→ PAGE EXCERPT:
»»

Shrinking Farmland

 

Bayer’s ambitious corporate goal is to improve people’s lives with new scientific findings. Feeding the global population is a key part of this.

The facts are a cause for concern – some 800 million people are currently going hungry. And the global population is predicted to grow by a further two billion through 2050. To feed these people, farmers worldwide will need to increase agricultural production by 60 percent. While the population is growing, the amount of available farmland per capita is shrinking. In 1950, the figure was 5,100 m2 per person, but by 2050 we will have to make do with 2,000 m2 each – just over a quarter of the size of a soccer pitch. The situation is made even more difficult by the fact that valuable farmland is lost every year due to factors such as heat, drought, flooding, salinization, erosion and urbanization.

Global food trends

Bayer’s research teams and agricultural experts are addressing this global challenge on a daily basis in their laboratories and in the field. “Our employees are helping farmers all over the world with innovations and know-how,” says member of the Bayer Board of Management Liam Condon. “The common objective is to achieve consistently higher yields from the available farmland. That applies to vegetables and fruit as well as to staple foods such as rice and wheat,” he adds. Key components of the Bayer portfolio in this context include seeds, chemical and biological crop protection, services and professional advice.

While the population is growing, the amount of available farmland per capita is shrinking.

Liam Condon

Our employees are helping farmers all over the world with innovations and know-how.

It All Starts with Seeds

Bayer scientists use conventional and new high-tech breeding techniques to develop robust plants that deliver excellent quality and high yields even under difficult conditions. In Asia, for example, which harvests 90 percent of the world’s rice, Bayer offers seeds that are better able to cope with heat, drought, flooding and salinization. In 2016, a new rice seed will be launched that can even survive being underwater for 14 days. And in 2017, a seed variety capable of tolerating twice the level of salinity that currently available seeds can cope with will be introduced. In this way, fields in Asia that might otherwise be lost as a result of climate change will still be usable for rice production in the future. Climate problems are also putting pressure on wheat yields and throwing up major challenges for Bayer. The company is therefore investing a total of EUR 1.5 billion in research and development between 2010 and 2020 to find new solutions for wheat, including the development of resistant wheat varieties that are better able to withstand heatwaves and periods of drought. It is expected that farmers will have access to hybrid wheat varieties that are more robust and produce higher yields from 2023 onward.

Bayer offers farmers chemical and biological solutions to protect important crops against various stress factors.

In addition to resistant seeds, Bayer also offers farmers chemical and biological solutions to protect important crops against various stress factors. For instance, the grain of crops such as rice, wheat and corn can be coated with a special dressing that protects the delicate seedling and gets the plant off to a good start in its initial growth phase when it is particularly vulnerable to pests and disease. Once the seedling has broken through the topsoil, weeds threaten its growth and rob it of light, nutrients and/or valuable soil moisture. Effective herbicides give plants space to develop and help them make the best possible use of the soil’s limited resources.

««

→ RECORD EXCERPTS:
»»

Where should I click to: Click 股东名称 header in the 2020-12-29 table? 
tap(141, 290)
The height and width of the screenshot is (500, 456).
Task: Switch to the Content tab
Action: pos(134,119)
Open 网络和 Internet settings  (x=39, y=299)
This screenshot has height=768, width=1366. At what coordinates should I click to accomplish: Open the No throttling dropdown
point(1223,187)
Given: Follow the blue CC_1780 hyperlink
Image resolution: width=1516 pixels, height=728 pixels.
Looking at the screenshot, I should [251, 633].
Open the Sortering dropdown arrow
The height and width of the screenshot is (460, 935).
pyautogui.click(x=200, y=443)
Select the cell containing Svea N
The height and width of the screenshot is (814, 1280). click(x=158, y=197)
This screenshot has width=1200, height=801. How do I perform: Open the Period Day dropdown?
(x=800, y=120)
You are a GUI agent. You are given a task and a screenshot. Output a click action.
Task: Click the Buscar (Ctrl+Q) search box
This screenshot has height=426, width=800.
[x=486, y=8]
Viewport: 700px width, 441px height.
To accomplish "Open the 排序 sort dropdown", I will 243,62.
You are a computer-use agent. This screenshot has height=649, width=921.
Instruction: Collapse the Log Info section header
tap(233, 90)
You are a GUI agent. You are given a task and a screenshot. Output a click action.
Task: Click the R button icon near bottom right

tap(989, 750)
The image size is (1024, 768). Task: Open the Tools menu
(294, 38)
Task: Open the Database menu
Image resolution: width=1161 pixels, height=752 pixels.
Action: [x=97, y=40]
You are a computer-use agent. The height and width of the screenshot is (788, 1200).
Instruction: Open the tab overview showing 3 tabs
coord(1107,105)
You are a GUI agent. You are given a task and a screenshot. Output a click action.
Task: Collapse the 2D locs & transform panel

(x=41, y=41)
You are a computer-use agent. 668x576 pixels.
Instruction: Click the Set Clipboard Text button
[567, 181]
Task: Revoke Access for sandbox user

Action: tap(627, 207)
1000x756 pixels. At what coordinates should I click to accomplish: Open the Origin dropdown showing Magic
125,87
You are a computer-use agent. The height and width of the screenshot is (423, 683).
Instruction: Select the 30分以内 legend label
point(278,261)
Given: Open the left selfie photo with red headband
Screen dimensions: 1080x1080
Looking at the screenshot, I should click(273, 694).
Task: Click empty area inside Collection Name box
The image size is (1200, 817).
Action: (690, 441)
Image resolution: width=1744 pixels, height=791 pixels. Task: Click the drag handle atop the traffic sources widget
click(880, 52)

««

→ EXERCISE SET:
A) In the text on shrinking farmland, why are the grains of crops like rice, wheat and corn coated with a special dressing?
B) Please pick up the text on shrinking farmland after its last sentence and continue it.

→ ANSWERS BELOW:
A) The dressing protects the delicate seedling and gets the plant off to a good start in its initial growth phase. At that stage the plant is particularly vulnerable to pests and disease.

B)
Professional advice

Bayer sees itself an all-round partner for sustainable agriculture. The company therefore not only develops innovative seed and plant protection technologies, but also trains farmers how to use them in an efficient and environmentally friendly way.

This professional advice forms an integral part of the customer-oriented portfolio and enables even small-holders to sustainable boost their yields from the existing land. Jiande Lv from the Chinese village of Daying is one example. He has been working with Bayer for seven years and is very happy with the support he receives. “I find the collaboration with my Bayer advisor very helpful. Mr. Xingyu Zhao comes here to advise us and regularly organizes training that helps us optimize our cultivation methods,” he says. This has enabled Jiande Lv to improve his yields significantly in recent years.

Farmer Jiande Lv enjoys lunch with his family in his brother’s house in the village of Daying, China,…
…he grows grapes and corn on his small plots of land…
…and discusses the quality of the forthcoming corn harvest with Bayer expert Xingyu Zhao (right).

With its seeds, crop protection, services and advice, Bayer helps farmers all over the world increase food production – even under difficult conditions. The company is also committed to improving the nutritional value of crops. For example, it has signed up to the HarvestPlus program supported by the World Bank and the Bill & Melinda Gates Foundation. This program aims to enrich staple foods with essential trace elements such as zinc. Zinc deficiency is one of the main reasons why children in developing countries fail to grow properly and thrive. Around half of the world’s farmland contains too little zinc to supply humans with the amount they need. Initial results of the joint research project show that a Bayer product called Antracol can increase the zinc content of rice.

With its wide-ranging activities, Bayer is part of a global community that is committed to supplying the human race with what it needs to survive. The company works with leading scientists and research institutes, international organizations and government bodies to make the most of the available farmland and increase production on a lasting basis. Because only a joint effort will provide the quantum leap required to feed the global population in 2050.